Deep Linear Networks Learn Hierarchical Structure

These are my running notes on Saxe et al.’s “A mathematical theory of semantic development in deep neural networks.” We are discussing this paper in the Discord sessions, so I will update these notes as we go.

Problem Setup

The learning problem they study is mapping items such as different plants and animals, to various properties, such as whether they can move, whether they are big, etc.
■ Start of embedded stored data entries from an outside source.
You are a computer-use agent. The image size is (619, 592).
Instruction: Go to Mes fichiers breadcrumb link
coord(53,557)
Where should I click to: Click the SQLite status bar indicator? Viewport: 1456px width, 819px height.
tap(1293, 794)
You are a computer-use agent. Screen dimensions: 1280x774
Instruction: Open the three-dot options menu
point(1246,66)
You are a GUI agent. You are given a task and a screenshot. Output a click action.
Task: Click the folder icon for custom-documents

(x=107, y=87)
Their learning machine is a deep linear network. It’s deep because it has one hidden layer, and linear because the activations of all units are linear. Depth doesn’t add anything to the network’s input-output transformation, but, as it turns out, creates interesting learning dynamics.
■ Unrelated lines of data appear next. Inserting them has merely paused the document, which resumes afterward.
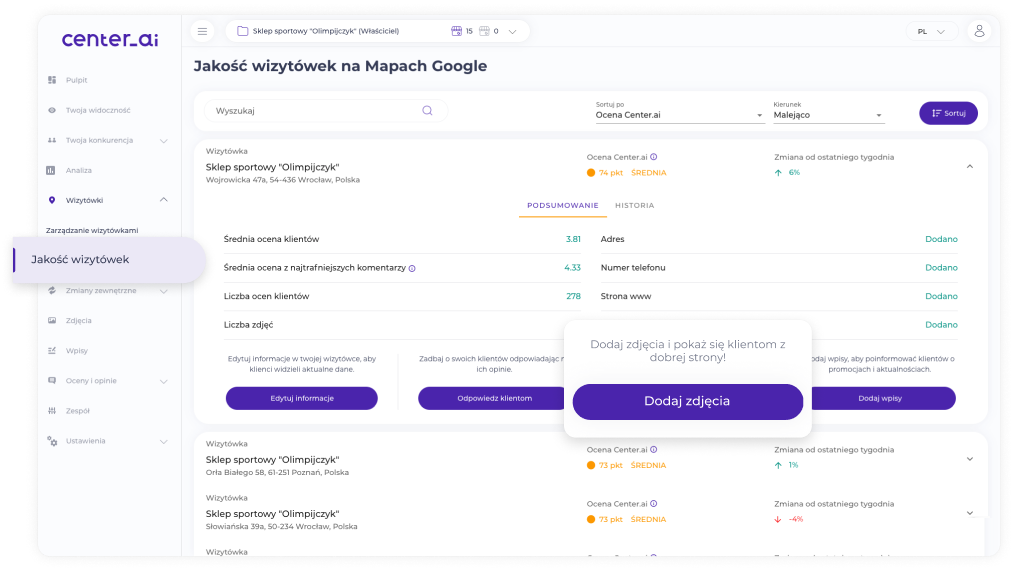This screenshot has height=572, width=1018.
Task: Open the Sortuj po dropdown
Action: coord(679,115)
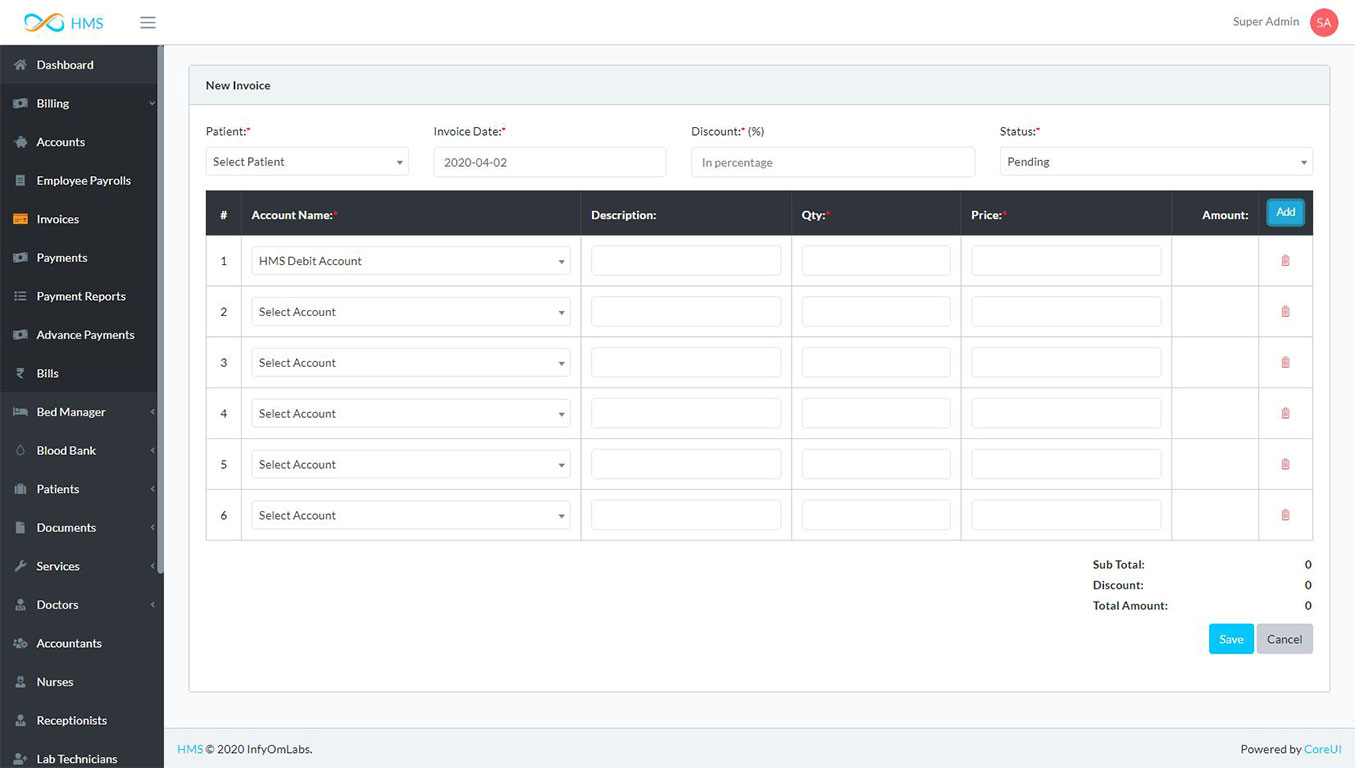Image resolution: width=1366 pixels, height=768 pixels.
Task: Click the Dashboard home icon in sidebar
Action: pos(20,65)
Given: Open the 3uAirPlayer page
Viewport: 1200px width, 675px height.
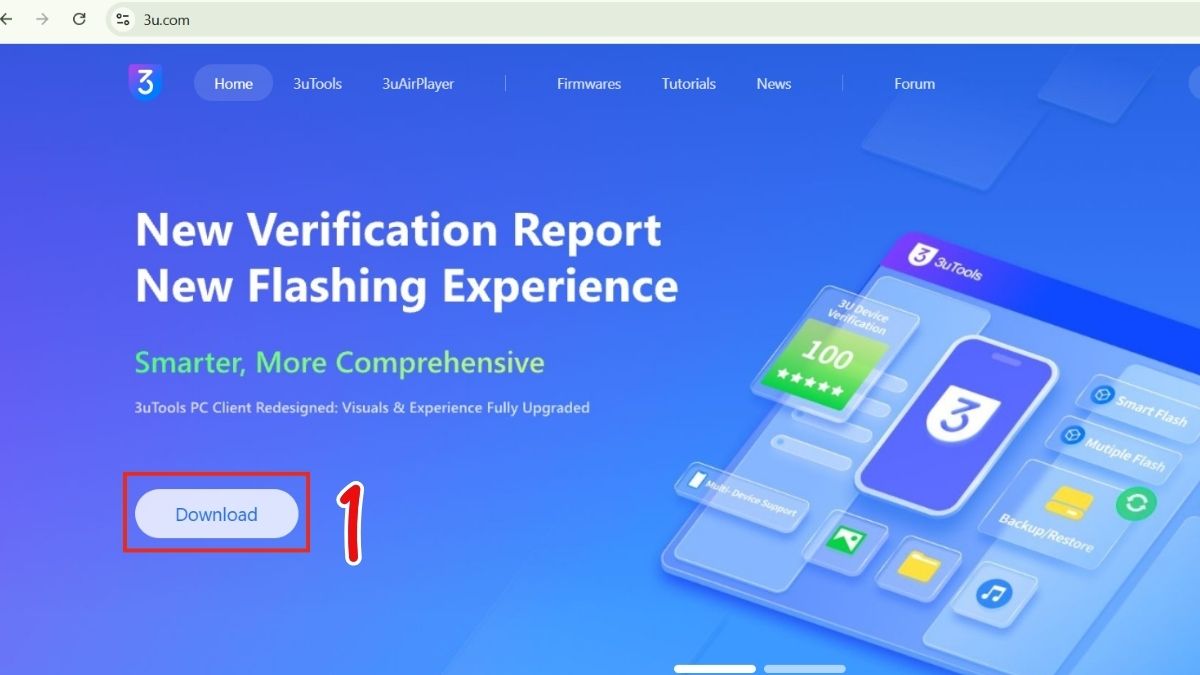Looking at the screenshot, I should [417, 84].

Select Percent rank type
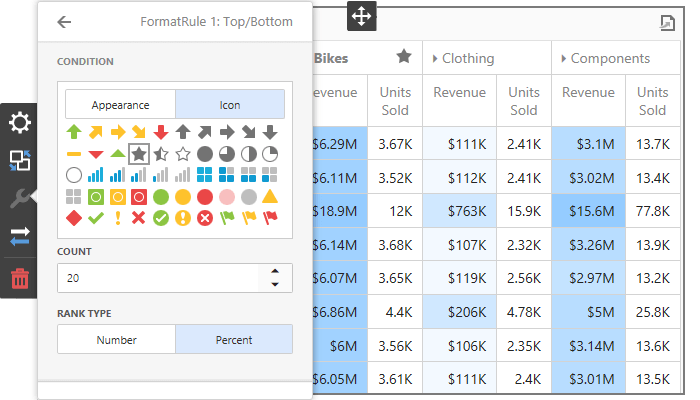click(x=234, y=339)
They encode inputs $\xx$ are one-hot vectors indicating specific animals, plants etc. Target outputs are binary vectors $\yy$ indicating various properties of each input. Their predicted output is geneated by transforming the inputs to a hidden layer via a first set of weights $\WW_1$, and then transforming the hidden layer activations to predicted outputs $\hat \yy$ using a second set of weights $\WW_2$: $$ \hat \yy = \WW_2 \hh , \quad \hh = \WW_1 \xx.$$

Learning is performed by minimizing the least-squares loss $$L = {1 \over 2}\|\yy – \hat \yy\|_2^2.$$

Weight updates by gradient descent

Item-property pairs $(\xx_i, \yy_i)$ are presented in sequence. Weights are updated down the loss gradient after each such presentations. To find the gradients, we compute the differential $$ dL = -\bE^T d\WW_2 \WW_1 \xx – \bE^T \WW_2 d\WW_1 \xx,$$ where we’ve defined $$ \bE \triangleq (\yy – \hat \yy) = (\yy – \WW_2 \WW_1 \xx).$$

The gradients are then $${ \partial L \over \partial \WW_1} = -\WW_2^T \bE \xx^T = -\WW_2^T(\yy- \WW_2 \WW_1 \xx) \xx^T,$$ and $${\partial L \over \partial \WW_2} = -\bE \xx^T \WW_1^T = -(\yy – \WW_2 \WW_1 \xx) \xx^T \WW_1^T.$$

The weight updates are a stepsize $\lambda$ down these gradients: \begin{align*} \Delta \WW_1 &= -\lambda {\partial L \over \partial \WW_1} = -\lambda \WW_2^T(\yy- \WW_2 \WW_1 \xx) \xx^T \\ \Delta \WW_2 &= -\lambda {\partial L \over \partial \WW_2} = -\lambda (\yy- \WW_2 \WW_1 \xx) \xx^T \WW_1^T \end{align*}

From discrete to continuous time

To convert these discrete, per-item, updates into continuous time dynamics, we can take the changes above to occur over a time step $\Delta t$, and consider the net change after having viewed all $P$ items in the dataset.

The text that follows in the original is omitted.